◆ **Your task**: In the records below, find the line containing "This screenshot has height=605, width=763.", then copy that line and all lines after it, exactly, omitting every picture.

Start of Recorded information

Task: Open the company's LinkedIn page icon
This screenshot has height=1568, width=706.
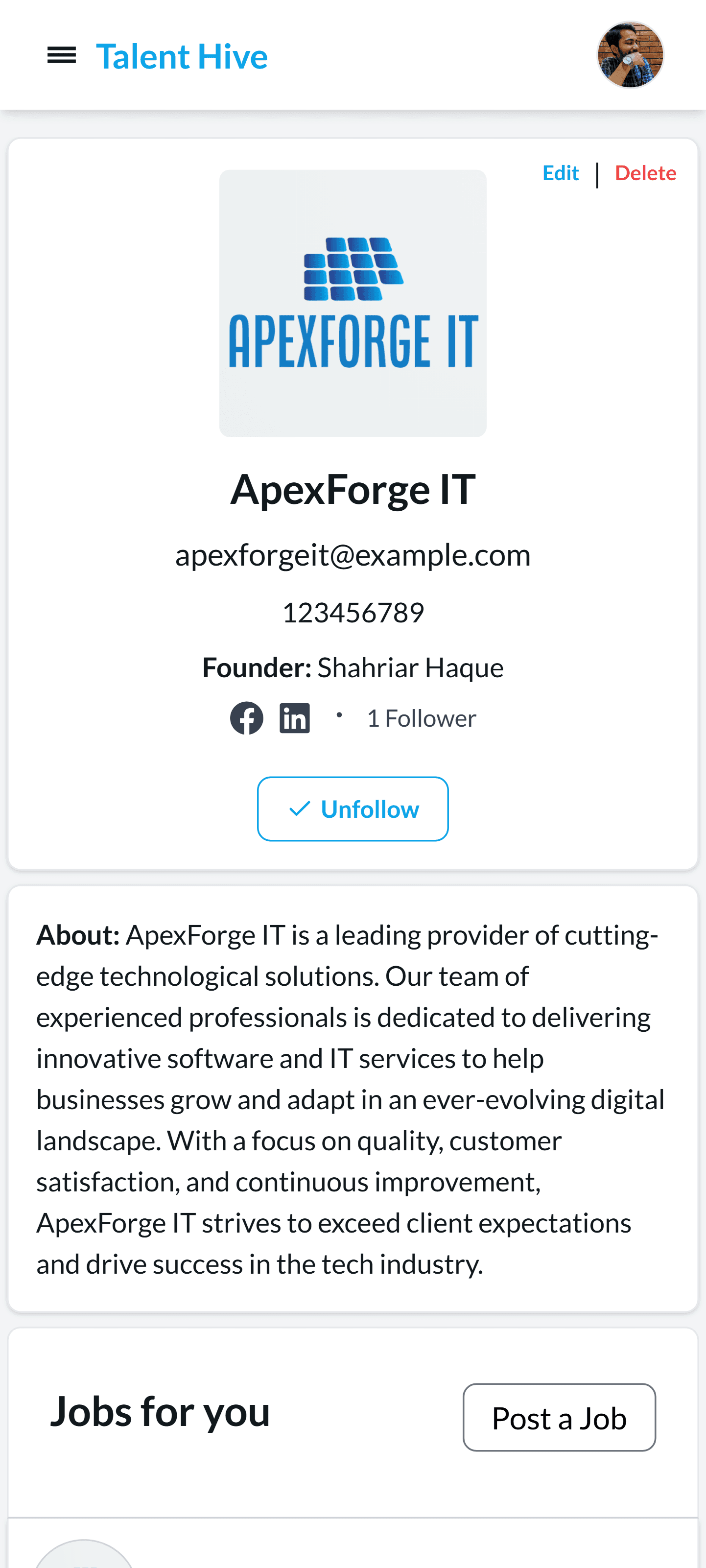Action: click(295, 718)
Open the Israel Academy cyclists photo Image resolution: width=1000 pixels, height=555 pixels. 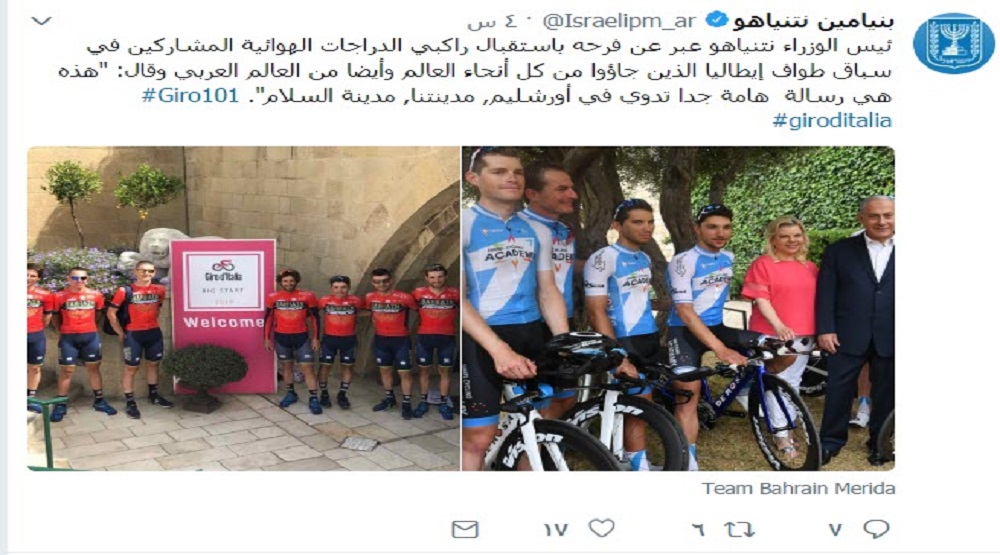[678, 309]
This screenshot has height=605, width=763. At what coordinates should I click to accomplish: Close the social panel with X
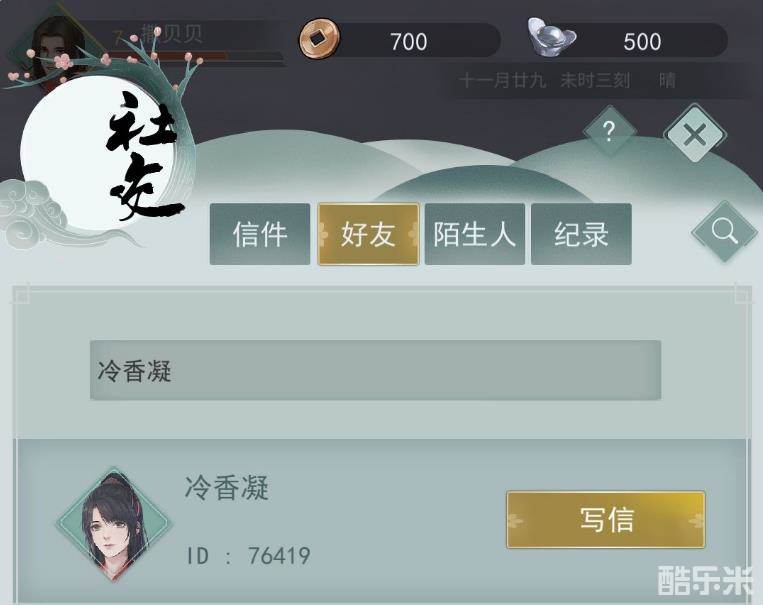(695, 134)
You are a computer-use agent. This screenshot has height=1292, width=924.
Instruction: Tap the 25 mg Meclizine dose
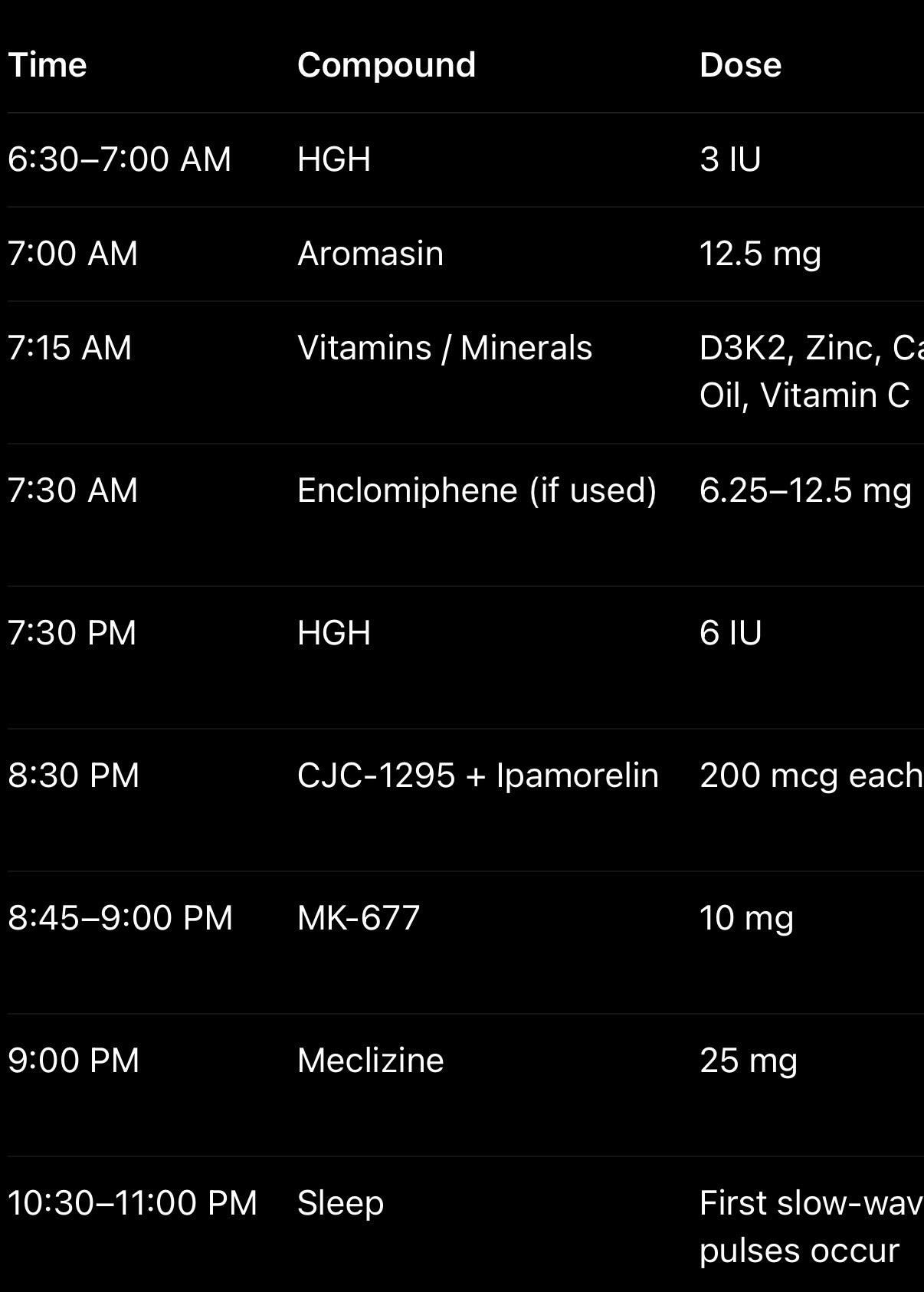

End of Recorded information

◆ **Exercise solution**:
This screenshot has height=605, width=763. At what coordinates should I click to accomplish: Close the social panel with X
(695, 134)
You are a computer-use agent. This screenshot has height=1292, width=924.
Instruction: Tap the 25 mg Meclizine dose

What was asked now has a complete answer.